- _Written task_
Could you rewrite the rows below as a Markdown table with a "Number" column counting each row and a "Content" column holding its text, leaving out blank lines?

- _Data in this exercise_
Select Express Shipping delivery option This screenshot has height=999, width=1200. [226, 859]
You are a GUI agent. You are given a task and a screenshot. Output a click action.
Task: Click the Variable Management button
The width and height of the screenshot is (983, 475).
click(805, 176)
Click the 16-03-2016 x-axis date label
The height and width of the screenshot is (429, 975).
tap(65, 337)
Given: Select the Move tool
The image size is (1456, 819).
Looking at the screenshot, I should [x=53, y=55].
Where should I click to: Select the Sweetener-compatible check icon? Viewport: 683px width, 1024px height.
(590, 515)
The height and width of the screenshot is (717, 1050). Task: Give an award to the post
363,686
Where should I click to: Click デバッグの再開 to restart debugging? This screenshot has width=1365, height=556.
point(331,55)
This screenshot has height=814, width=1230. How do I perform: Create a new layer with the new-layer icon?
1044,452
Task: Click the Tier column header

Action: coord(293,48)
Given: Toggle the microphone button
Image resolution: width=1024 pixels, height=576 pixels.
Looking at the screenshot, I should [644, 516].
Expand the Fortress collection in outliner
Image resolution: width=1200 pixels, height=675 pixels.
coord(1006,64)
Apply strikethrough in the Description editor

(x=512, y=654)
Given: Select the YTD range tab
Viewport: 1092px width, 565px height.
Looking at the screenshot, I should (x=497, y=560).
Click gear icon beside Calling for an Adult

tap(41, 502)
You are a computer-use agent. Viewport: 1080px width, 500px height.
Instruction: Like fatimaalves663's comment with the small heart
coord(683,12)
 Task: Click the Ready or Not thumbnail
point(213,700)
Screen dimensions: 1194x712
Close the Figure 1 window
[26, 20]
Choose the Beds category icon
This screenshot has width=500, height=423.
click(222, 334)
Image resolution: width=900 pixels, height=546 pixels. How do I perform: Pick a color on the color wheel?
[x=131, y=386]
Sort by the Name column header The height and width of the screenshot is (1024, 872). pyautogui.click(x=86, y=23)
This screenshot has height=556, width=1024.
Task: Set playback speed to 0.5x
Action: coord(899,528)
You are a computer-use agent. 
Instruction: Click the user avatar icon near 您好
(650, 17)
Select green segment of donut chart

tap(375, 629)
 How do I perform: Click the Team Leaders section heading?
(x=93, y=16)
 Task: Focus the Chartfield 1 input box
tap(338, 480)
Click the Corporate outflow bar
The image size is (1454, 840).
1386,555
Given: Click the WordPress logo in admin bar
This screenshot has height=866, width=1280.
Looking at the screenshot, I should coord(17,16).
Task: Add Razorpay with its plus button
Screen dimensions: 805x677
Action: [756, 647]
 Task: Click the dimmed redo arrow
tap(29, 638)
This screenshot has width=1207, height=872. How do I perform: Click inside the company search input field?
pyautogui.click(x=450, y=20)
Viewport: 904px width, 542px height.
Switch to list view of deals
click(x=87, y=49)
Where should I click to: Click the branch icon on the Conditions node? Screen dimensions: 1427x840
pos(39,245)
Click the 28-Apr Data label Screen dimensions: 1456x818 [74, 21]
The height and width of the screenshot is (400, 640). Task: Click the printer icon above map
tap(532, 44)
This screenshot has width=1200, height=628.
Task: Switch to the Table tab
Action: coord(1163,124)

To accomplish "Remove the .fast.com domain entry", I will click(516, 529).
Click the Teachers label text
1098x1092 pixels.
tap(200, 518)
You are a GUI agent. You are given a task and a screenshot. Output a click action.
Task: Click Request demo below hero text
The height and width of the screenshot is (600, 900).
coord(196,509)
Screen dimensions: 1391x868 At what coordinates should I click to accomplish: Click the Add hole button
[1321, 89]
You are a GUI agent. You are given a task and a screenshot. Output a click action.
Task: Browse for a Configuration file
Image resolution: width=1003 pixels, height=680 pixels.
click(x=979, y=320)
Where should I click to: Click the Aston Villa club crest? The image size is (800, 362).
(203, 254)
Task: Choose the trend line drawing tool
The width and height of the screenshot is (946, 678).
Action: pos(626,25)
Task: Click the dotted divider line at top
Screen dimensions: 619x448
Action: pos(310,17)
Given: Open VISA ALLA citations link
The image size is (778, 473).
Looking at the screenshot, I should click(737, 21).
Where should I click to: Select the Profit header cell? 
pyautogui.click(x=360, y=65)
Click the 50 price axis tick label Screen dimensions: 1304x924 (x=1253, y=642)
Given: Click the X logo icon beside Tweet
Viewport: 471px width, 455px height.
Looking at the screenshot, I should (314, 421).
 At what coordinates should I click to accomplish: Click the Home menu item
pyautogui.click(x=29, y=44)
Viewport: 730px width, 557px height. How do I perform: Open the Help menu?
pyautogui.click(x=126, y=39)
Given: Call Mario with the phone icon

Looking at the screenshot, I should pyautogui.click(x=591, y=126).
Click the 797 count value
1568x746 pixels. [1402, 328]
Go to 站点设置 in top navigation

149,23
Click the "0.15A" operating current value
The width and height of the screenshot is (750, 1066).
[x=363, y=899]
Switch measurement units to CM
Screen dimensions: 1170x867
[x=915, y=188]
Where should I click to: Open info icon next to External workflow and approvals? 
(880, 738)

- _Solved problem_
| Number | Content |
|---|---|
| 1 | Select Express Shipping delivery option This screenshot has height=999, width=1200. [226, 859] |
| 2 | You are a GUI agent. You are given a task and a screenshot. Output a click action. |
| 3 | Task: Click the Variable Management button |
| 4 | The width and height of the screenshot is (983, 475). |
| 5 | click(805, 176) |
| 6 | Click the 16-03-2016 x-axis date label |
| 7 | The height and width of the screenshot is (429, 975). |
| 8 | tap(65, 337) |
| 9 | Given: Select the Move tool |
| 10 | The image size is (1456, 819). |
| 11 | Looking at the screenshot, I should [x=53, y=55]. |
| 12 | Where should I click to: Select the Sweetener-compatible check icon? Viewport: 683px width, 1024px height. |
| 13 | (590, 515) |
| 14 | The height and width of the screenshot is (717, 1050). Task: Give an award to the post |
| 15 | 363,686 |
| 16 | Where should I click to: Click デバッグの再開 to restart debugging? This screenshot has width=1365, height=556. |
| 17 | point(331,55) |
| 18 | This screenshot has height=814, width=1230. How do I perform: Create a new layer with the new-layer icon? |
| 19 | 1044,452 |
| 20 | Task: Click the Tier column header |
| 21 | Action: coord(293,48) |
| 22 | Given: Toggle the microphone button |
| 23 | Image resolution: width=1024 pixels, height=576 pixels. |
| 24 | Looking at the screenshot, I should [644, 516]. |
| 25 | Expand the Fortress collection in outliner |
| 26 | Image resolution: width=1200 pixels, height=675 pixels. |
| 27 | coord(1006,64) |
| 28 | Apply strikethrough in the Description editor |
| 29 | (x=512, y=654) |
| 30 | Given: Select the YTD range tab |
| 31 | Viewport: 1092px width, 565px height. |
| 32 | Looking at the screenshot, I should (x=497, y=560). |
| 33 | Click gear icon beside Calling for an Adult |
| 34 | tap(41, 502) |
| 35 | You are a computer-use agent. Viewport: 1080px width, 500px height. |
| 36 | Instruction: Like fatimaalves663's comment with the small heart |
| 37 | coord(683,12) |
| 38 |  Task: Click the Ready or Not thumbnail |
| 39 | point(213,700) |
| 40 | Screen dimensions: 1194x712 |
| 41 | Close the Figure 1 window |
| 42 | [26, 20] |
| 43 | Choose the Beds category icon |
| 44 | This screenshot has width=500, height=423. |
| 45 | click(222, 334) |
| 46 | Image resolution: width=900 pixels, height=546 pixels. How do I perform: Pick a color on the color wheel? |
| 47 | [x=131, y=386] |
| 48 | Sort by the Name column header The height and width of the screenshot is (1024, 872). pyautogui.click(x=86, y=23) |
| 49 | This screenshot has height=556, width=1024. |
| 50 | Task: Set playback speed to 0.5x |
| 51 | Action: coord(899,528) |
| 52 | You are a computer-use agent.  |
| 53 | Instruction: Click the user avatar icon near 您好 |
| 54 | (650, 17) |
| 55 | Select green segment of donut chart |
| 56 | tap(375, 629) |
| 57 |  How do I perform: Click the Team Leaders section heading? |
| 58 | (x=93, y=16) |
| 59 |  Task: Focus the Chartfield 1 input box |
| 60 | tap(338, 480) |
| 61 | Click the Corporate outflow bar |
| 62 | The image size is (1454, 840). |
| 63 | 1386,555 |
| 64 | Given: Click the WordPress logo in admin bar |
| 65 | This screenshot has height=866, width=1280. |
| 66 | Looking at the screenshot, I should coord(17,16). |
| 67 | Task: Add Razorpay with its plus button |
| 68 | Screen dimensions: 805x677 |
| 69 | Action: [756, 647] |
| 70 |  Task: Click the dimmed redo arrow |
| 71 | tap(29, 638) |
| 72 | This screenshot has width=1207, height=872. How do I perform: Click inside the company search input field? |
| 73 | pyautogui.click(x=450, y=20) |
| 74 | Viewport: 904px width, 542px height. |
| 75 | Switch to list view of deals |
| 76 | click(x=87, y=49) |
| 77 | Where should I click to: Click the branch icon on the Conditions node? Screen dimensions: 1427x840 |
| 78 | pos(39,245) |
| 79 | Click the 28-Apr Data label Screen dimensions: 1456x818 [74, 21] |
| 80 | The height and width of the screenshot is (400, 640). Task: Click the printer icon above map |
| 81 | tap(532, 44) |
| 82 | This screenshot has width=1200, height=628. |
| 83 | Task: Switch to the Table tab |
| 84 | Action: coord(1163,124) |
| 85 | To accomplish "Remove the .fast.com domain entry", I will click(516, 529). |
| 86 | Click the Teachers label text |
| 87 | 1098x1092 pixels. |
| 88 | tap(200, 518) |
| 89 | You are a GUI agent. You are given a task and a screenshot. Output a click action. |
| 90 | Task: Click Request demo below hero text |
| 91 | The height and width of the screenshot is (600, 900). |
| 92 | coord(196,509) |
| 93 | Screen dimensions: 1391x868 At what coordinates should I click to accomplish: Click the Add hole button |
| 94 | [1321, 89] |
| 95 | You are a GUI agent. You are given a task and a screenshot. Output a click action. |
| 96 | Task: Browse for a Configuration file |
| 97 | Image resolution: width=1003 pixels, height=680 pixels. |
| 98 | click(x=979, y=320) |
| 99 | Where should I click to: Click the Aston Villa club crest? The image size is (800, 362). |
| 100 | (203, 254) |
| 101 | Task: Choose the trend line drawing tool |
| 102 | The width and height of the screenshot is (946, 678). |
| 103 | Action: pos(626,25) |
| 104 | Task: Click the dotted divider line at top |
| 105 | Screen dimensions: 619x448 |
| 106 | Action: pos(310,17) |
| 107 | Given: Open VISA ALLA citations link |
| 108 | The image size is (778, 473). |
| 109 | Looking at the screenshot, I should click(737, 21). |
| 110 | Where should I click to: Select the Profit header cell?  |
| 111 | pyautogui.click(x=360, y=65) |
| 112 | Click the 50 price axis tick label Screen dimensions: 1304x924 (x=1253, y=642) |
| 113 | Given: Click the X logo icon beside Tweet |
| 114 | Viewport: 471px width, 455px height. |
| 115 | Looking at the screenshot, I should (314, 421). |
| 116 |  At what coordinates should I click to accomplish: Click the Home menu item |
| 117 | pyautogui.click(x=29, y=44) |
| 118 | Viewport: 730px width, 557px height. How do I perform: Open the Help menu? |
| 119 | pyautogui.click(x=126, y=39) |
| 120 | Given: Call Mario with the phone icon |
| 121 | Looking at the screenshot, I should pyautogui.click(x=591, y=126). |
| 122 | Click the 797 count value |
| 123 | 1568x746 pixels. [1402, 328] |
| 124 | Go to 站点设置 in top navigation |
| 125 | 149,23 |
| 126 | Click the "0.15A" operating current value |
| 127 | The width and height of the screenshot is (750, 1066). |
| 128 | [x=363, y=899] |
| 129 | Switch measurement units to CM |
| 130 | Screen dimensions: 1170x867 |
| 131 | [x=915, y=188] |
| 132 | Where should I click to: Open info icon next to External workflow and approvals?  |
| 133 | (880, 738) |